Empirical assessments reveal both strengths and persistent deficits:

Section Informativeness: In analysis of 32,111 Hugging Face model cards, training sections are most complete (74.3%), but environmental impact (2.0%), evaluation (15.4%), and limitation sections (17.4%) are consistently underreported (Liang et al., 7 Feb 2024).
Ethics and Transparency Gaps: Only 0.3% of manually studied model cards document ethical considerations or caveats, and dataset curators, annotators, or source details are rarely listed in dataset cards (Oreamuno et al., 2023).
Community Impact and Downloads: Intervention studies show that adding detailed model cards to popular Hugging Face models correlates with up to 29.0% increase in downloads, indicating practical value for discoverability and user trust (Liang et al., 7 Feb 2024).
Standardization Pressures: Regulatory cards built to comply with EU law and various ISO standards promote consistent documentation for trustworthy AI and third-party auditing (Brajovic et al., 2023).
Sustainability Reporting: DSLs for sustainability model cards formalize reporting of energy, water, and emissions, and enable downstream machine parsing for model selection, benchmarking, and compliance with service-level agreements (Jouneaux et al., 25 Jul 2025).

6. Challenges, Limitations, and Future Outlook

Despite growing adoption, major challenges remain:

Overhead and Dynamic Datasets: Completing detailed cards involves significant work for creators, and living documents must evolve with dynamic datasets and updating models (Gebru et al., 2018).
Fragmentation and Versioning: Multiple template versions, manual fill-in, and lack of automation impede up-to-date and canonical documentation (Pushkarna et al., 2022).
Limited Semantic Interoperability: Human-readable cards are being supplanted by machine-readable schemas and knowledge graphs, yet community convergence on standards is nascent (Čop et al., 19 May 2025).
Verification and Trust: Without trustworthy attestations, malicious actors could misrepresent metrics or provenance.
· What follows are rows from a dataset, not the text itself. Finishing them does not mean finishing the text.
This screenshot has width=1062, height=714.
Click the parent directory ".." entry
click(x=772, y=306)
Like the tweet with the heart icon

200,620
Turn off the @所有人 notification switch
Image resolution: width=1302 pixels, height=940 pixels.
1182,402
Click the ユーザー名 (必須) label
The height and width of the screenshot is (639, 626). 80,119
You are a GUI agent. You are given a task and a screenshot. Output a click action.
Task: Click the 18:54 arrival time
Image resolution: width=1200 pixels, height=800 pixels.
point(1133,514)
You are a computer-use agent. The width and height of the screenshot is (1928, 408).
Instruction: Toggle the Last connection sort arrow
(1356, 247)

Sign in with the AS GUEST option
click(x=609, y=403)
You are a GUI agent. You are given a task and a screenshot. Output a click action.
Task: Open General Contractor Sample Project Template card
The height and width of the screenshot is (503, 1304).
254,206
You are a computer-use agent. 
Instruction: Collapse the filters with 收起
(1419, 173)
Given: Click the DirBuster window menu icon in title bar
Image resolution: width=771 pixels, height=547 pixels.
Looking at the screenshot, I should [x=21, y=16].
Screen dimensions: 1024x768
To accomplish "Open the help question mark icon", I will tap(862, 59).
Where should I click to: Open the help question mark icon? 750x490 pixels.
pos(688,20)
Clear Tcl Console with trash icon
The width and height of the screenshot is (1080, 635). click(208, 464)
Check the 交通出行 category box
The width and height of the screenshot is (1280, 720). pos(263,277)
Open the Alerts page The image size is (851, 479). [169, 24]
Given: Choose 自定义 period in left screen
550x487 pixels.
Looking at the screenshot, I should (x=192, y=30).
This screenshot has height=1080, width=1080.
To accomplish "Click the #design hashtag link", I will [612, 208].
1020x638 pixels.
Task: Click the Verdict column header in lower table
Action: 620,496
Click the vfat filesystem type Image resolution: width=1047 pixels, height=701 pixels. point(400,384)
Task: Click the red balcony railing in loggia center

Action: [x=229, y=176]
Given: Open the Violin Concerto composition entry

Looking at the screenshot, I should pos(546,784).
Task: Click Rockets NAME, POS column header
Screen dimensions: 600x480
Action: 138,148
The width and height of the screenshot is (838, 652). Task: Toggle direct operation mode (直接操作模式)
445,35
Hardware-assisted solutions (Laminator) and cryptographic attestations are emerging to ensure verifiable property cards (Duddu et al., 25 Jun 2024).
Green AI and Sustainability: Integrating environmental metrics (energy, carbon, water) and supporting computable, standardized, and actionable sustainability benchmarks into cards is an open research area (Jouneaux et al., 25 Jul 2025).

Future directions include automatic and semi-automatic card generation, continuous integration with MLOps and ML pipeline tools, deeper regulatory and ethical linkage, standardized assessment of provenance and performance, and widespread adoption of machine-readable, interoperable documentation supporting responsible, auditable, and sustainable AI development.